Early proponent of distance learning curriculum

Charles A. Wedemeyer (1911–1999) was a pioneer in the field of independent and distance learning. He challenged university administrators to expand access and opportunity to autonomous learners. "Educational change is evolutionary, and its tempo is glacial," he wrote.

==Early years==

Born in Milwaukee, Wisconsin, in 1911, to parents of modest means, Charles Wedemeyer developed a sense of excitement for what he described as “self-initiated” learning. His parents, Adrian August Wedemeyer and Laura Marie Marks Wedemeyer strived to provide books and magazines and an environment conducive to learning. An avid reader, the young Wedemeyer made great use of his local library in his quest for knowledge.[2] He received a Bachelor of Science degree in Education with a major in English, later pursuing a master's degree in English, both from the University of Wisconsin–Madison and Northwestern University. As a young educator, he taught English and Science to disadvantaged youth.
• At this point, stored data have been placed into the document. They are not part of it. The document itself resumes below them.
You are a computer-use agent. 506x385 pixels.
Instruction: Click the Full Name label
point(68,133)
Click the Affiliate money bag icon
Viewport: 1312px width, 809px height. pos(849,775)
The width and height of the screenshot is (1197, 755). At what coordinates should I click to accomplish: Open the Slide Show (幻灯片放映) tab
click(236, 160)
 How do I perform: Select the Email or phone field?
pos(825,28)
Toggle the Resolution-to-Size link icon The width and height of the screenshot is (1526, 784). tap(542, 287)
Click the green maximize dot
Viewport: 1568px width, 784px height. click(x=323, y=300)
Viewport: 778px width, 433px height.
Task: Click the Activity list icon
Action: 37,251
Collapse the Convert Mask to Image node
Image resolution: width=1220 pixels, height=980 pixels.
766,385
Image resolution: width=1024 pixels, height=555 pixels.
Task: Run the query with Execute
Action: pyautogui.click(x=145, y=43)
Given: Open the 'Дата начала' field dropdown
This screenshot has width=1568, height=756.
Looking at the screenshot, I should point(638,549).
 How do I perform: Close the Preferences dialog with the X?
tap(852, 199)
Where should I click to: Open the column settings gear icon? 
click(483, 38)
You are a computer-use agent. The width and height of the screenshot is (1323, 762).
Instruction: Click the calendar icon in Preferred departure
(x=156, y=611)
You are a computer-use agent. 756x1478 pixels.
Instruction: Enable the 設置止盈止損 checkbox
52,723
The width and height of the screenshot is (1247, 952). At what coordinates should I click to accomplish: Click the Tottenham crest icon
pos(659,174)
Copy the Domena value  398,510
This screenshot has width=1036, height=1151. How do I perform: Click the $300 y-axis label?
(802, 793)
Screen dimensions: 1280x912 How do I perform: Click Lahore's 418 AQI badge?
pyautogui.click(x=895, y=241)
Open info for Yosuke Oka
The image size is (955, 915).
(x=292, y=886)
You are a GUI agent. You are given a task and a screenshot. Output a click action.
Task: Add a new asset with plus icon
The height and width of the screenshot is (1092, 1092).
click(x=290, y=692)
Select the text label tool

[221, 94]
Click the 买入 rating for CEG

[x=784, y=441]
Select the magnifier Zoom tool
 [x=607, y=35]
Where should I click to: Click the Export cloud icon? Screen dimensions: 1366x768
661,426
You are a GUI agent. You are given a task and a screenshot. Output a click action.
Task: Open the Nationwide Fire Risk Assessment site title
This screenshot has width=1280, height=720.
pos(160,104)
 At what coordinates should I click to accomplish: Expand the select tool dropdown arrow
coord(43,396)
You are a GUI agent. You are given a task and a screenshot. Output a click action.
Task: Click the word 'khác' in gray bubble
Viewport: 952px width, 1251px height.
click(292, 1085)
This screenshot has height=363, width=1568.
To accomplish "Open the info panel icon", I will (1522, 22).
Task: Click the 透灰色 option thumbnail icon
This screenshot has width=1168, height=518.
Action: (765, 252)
It was at that time that he began to formulate his progressive ideas on extending educational opportunities as integral to the democratic project.

== Career ==

What non-traditional learning does not need is anything that would diminish the freedom of choice, autonomy and independence that has kept this kind of learning vital, practical, resourceful, innovative, and humane from the beginning of this century.
— Charles Wedemeyer

Timeline
| Year | Event |
|---|---|
| 1930s | English teacher—used WHA radio to expand access |
| 1942-1946 | Naval instructor WWII |
| 1954-1964 | Director University of Wisconsin’s Correspondence Study Program |
| 1958 | USAFI contract for course development for 250,000 service men and women |
| 1961 | Ford Foundation grant to study correspondence schools in Europe |
| 1961 | Chair Committee on Criteria and Standards (NUEA); Kellogg Fellow UK |
| 1963 | Criteria and Standards document — endorsement of 86 university-sponsored institutions |
| 1963-1966 | Brandenburg Memorial Essays on Correspondence Instruction |
| 1965 | Carnegie Corporation AIM grant |
| 1966 | World Trends in Correspondence Education |
| 1967 | William H. Lighty professorship in Education |
| 1968-1971 | Governor's Task Force on Open Learning |
| 1969-1973 | UK Open Univ; ICCE/ICDE President; Institute on Independent Study |
| 1969-1976 | Research organisation EDSAT |
| 1972 | UNESCO Consultant at HSI University Ethiopia |
| 1975 | Doctorate Honoris Causa British Open University |

==1954-1964==
Wedemeyer considered that "independent study in the American context is generic for a range of teaching-learning activities that sometimes go by separate names (correspondence study, open education, radio-television teaching, individualised learning)."

A lifelong advocate for independent learning, his best known project was the Articulated Instructional Media initiative, which proved influential in the establishment of Britain’s Open University, now known as the UK Open University.